• GIVEN INFORMATION:
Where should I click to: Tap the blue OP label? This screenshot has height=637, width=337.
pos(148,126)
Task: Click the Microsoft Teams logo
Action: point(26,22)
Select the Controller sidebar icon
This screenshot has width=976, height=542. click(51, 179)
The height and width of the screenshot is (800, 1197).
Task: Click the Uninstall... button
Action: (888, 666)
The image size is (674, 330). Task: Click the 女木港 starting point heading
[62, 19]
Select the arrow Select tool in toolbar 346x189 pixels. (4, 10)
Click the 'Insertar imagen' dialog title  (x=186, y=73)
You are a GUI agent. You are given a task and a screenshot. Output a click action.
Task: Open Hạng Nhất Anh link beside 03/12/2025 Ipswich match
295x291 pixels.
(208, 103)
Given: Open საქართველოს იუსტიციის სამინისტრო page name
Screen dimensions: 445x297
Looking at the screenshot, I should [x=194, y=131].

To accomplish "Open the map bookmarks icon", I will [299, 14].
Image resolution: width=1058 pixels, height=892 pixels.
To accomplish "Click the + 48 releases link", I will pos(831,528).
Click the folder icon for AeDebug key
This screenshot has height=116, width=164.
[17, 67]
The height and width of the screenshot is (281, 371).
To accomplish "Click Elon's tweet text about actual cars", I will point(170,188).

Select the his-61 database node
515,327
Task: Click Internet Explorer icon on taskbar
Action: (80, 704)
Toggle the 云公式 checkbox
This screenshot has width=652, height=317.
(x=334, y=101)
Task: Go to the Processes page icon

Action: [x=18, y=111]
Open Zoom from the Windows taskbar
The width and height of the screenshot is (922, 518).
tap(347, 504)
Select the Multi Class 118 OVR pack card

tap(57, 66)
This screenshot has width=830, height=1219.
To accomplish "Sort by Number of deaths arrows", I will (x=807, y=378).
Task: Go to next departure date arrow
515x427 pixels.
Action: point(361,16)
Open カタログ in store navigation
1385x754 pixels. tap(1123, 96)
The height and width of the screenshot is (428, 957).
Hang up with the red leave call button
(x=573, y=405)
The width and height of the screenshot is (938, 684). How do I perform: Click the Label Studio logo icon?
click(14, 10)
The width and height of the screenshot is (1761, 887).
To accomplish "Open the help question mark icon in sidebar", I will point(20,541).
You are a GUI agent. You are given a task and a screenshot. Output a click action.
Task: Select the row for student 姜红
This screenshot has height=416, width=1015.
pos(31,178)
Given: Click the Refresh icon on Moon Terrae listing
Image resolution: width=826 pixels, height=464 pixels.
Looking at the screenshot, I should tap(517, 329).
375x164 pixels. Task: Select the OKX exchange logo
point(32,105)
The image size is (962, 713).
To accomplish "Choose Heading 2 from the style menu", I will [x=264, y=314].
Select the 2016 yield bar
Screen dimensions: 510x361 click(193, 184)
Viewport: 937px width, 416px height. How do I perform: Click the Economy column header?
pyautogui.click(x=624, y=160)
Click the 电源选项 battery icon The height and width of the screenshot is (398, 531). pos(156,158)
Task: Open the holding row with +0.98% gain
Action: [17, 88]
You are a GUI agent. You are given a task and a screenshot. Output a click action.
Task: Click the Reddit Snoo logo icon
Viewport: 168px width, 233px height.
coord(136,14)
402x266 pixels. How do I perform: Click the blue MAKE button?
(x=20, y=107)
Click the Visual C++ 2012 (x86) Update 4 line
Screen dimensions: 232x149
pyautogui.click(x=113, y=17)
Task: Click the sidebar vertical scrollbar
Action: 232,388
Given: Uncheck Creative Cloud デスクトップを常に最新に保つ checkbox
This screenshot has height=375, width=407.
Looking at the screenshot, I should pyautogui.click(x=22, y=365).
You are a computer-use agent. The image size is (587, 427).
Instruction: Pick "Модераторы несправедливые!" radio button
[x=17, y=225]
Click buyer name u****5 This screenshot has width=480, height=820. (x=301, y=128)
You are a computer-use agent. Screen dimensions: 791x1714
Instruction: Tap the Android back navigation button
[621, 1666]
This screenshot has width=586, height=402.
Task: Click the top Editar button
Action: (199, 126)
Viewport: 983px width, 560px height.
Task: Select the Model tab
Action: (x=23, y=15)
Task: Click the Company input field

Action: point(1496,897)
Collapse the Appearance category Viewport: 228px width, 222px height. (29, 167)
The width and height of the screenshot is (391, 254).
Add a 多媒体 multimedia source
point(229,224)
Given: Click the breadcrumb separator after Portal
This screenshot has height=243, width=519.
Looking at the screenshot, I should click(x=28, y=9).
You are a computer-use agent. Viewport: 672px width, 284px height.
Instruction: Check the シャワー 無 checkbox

• DESCRIPTION OF THE TASK: Please retype each entry above exactly as it is written.

• ANSWER BELOW:
Where should I click to: Tap the blue OP label? This screenshot has height=637, width=337.
pos(148,126)
Task: Click the Microsoft Teams logo
Action: point(26,22)
Select the Controller sidebar icon
This screenshot has width=976, height=542. click(51, 179)
The height and width of the screenshot is (800, 1197).
Task: Click the Uninstall... button
Action: (888, 666)
The image size is (674, 330). Task: Click the 女木港 starting point heading
[62, 19]
Select the arrow Select tool in toolbar 346x189 pixels. (4, 10)
Click the 'Insertar imagen' dialog title  (x=186, y=73)
You are a GUI agent. You are given a task and a screenshot. Output a click action.
Task: Open Hạng Nhất Anh link beside 03/12/2025 Ipswich match
295x291 pixels.
(208, 103)
Given: Open საქართველოს იუსტიციის სამინისტრო page name
Screen dimensions: 445x297
Looking at the screenshot, I should [x=194, y=131].

To accomplish "Open the map bookmarks icon", I will [299, 14].
Image resolution: width=1058 pixels, height=892 pixels.
To accomplish "Click the + 48 releases link", I will pos(831,528).
Click the folder icon for AeDebug key
This screenshot has height=116, width=164.
[17, 67]
The height and width of the screenshot is (281, 371).
To accomplish "Click Elon's tweet text about actual cars", I will point(170,188).

Select the his-61 database node
515,327
Task: Click Internet Explorer icon on taskbar
Action: (80, 704)
Toggle the 云公式 checkbox
This screenshot has width=652, height=317.
(x=334, y=101)
Task: Go to the Processes page icon

Action: [x=18, y=111]
Open Zoom from the Windows taskbar
The width and height of the screenshot is (922, 518).
tap(347, 504)
Select the Multi Class 118 OVR pack card

tap(57, 66)
This screenshot has width=830, height=1219.
To accomplish "Sort by Number of deaths arrows", I will (x=807, y=378).
Task: Go to next departure date arrow
515x427 pixels.
Action: point(361,16)
Open カタログ in store navigation
1385x754 pixels. tap(1123, 96)
The height and width of the screenshot is (428, 957).
Hang up with the red leave call button
(x=573, y=405)
The width and height of the screenshot is (938, 684). How do I perform: Click the Label Studio logo icon?
click(14, 10)
The width and height of the screenshot is (1761, 887).
To accomplish "Open the help question mark icon in sidebar", I will point(20,541).
You are a GUI agent. You are given a task and a screenshot. Output a click action.
Task: Select the row for student 姜红
This screenshot has height=416, width=1015.
pos(31,178)
Given: Click the Refresh icon on Moon Terrae listing
Image resolution: width=826 pixels, height=464 pixels.
Looking at the screenshot, I should tap(517, 329).
375x164 pixels. Task: Select the OKX exchange logo
point(32,105)
The image size is (962, 713).
To accomplish "Choose Heading 2 from the style menu", I will [x=264, y=314].
Select the 2016 yield bar
Screen dimensions: 510x361 click(193, 184)
Viewport: 937px width, 416px height. How do I perform: Click the Economy column header?
pyautogui.click(x=624, y=160)
Click the 电源选项 battery icon The height and width of the screenshot is (398, 531). pos(156,158)
Task: Open the holding row with +0.98% gain
Action: [17, 88]
You are a GUI agent. You are given a task and a screenshot. Output a click action.
Task: Click the Reddit Snoo logo icon
Viewport: 168px width, 233px height.
coord(136,14)
402x266 pixels. How do I perform: Click the blue MAKE button?
(x=20, y=107)
Click the Visual C++ 2012 (x86) Update 4 line
Screen dimensions: 232x149
pyautogui.click(x=113, y=17)
Task: Click the sidebar vertical scrollbar
Action: 232,388
Given: Uncheck Creative Cloud デスクトップを常に最新に保つ checkbox
This screenshot has height=375, width=407.
Looking at the screenshot, I should pyautogui.click(x=22, y=365).
You are a computer-use agent. The image size is (587, 427).
Instruction: Pick "Модераторы несправедливые!" radio button
[x=17, y=225]
Click buyer name u****5 This screenshot has width=480, height=820. (x=301, y=128)
You are a computer-use agent. Screen dimensions: 791x1714
Instruction: Tap the Android back navigation button
[621, 1666]
This screenshot has width=586, height=402.
Task: Click the top Editar button
Action: (199, 126)
Viewport: 983px width, 560px height.
Task: Select the Model tab
Action: (x=23, y=15)
Task: Click the Company input field

Action: point(1496,897)
Collapse the Appearance category Viewport: 228px width, 222px height. (29, 167)
The width and height of the screenshot is (391, 254).
Add a 多媒体 multimedia source
point(229,224)
Given: Click the breadcrumb separator after Portal
This screenshot has height=243, width=519.
Looking at the screenshot, I should click(x=28, y=9).
You are a computer-use agent. Viewport: 672px width, 284px height.
Instruction: Check the シャワー 無 checkbox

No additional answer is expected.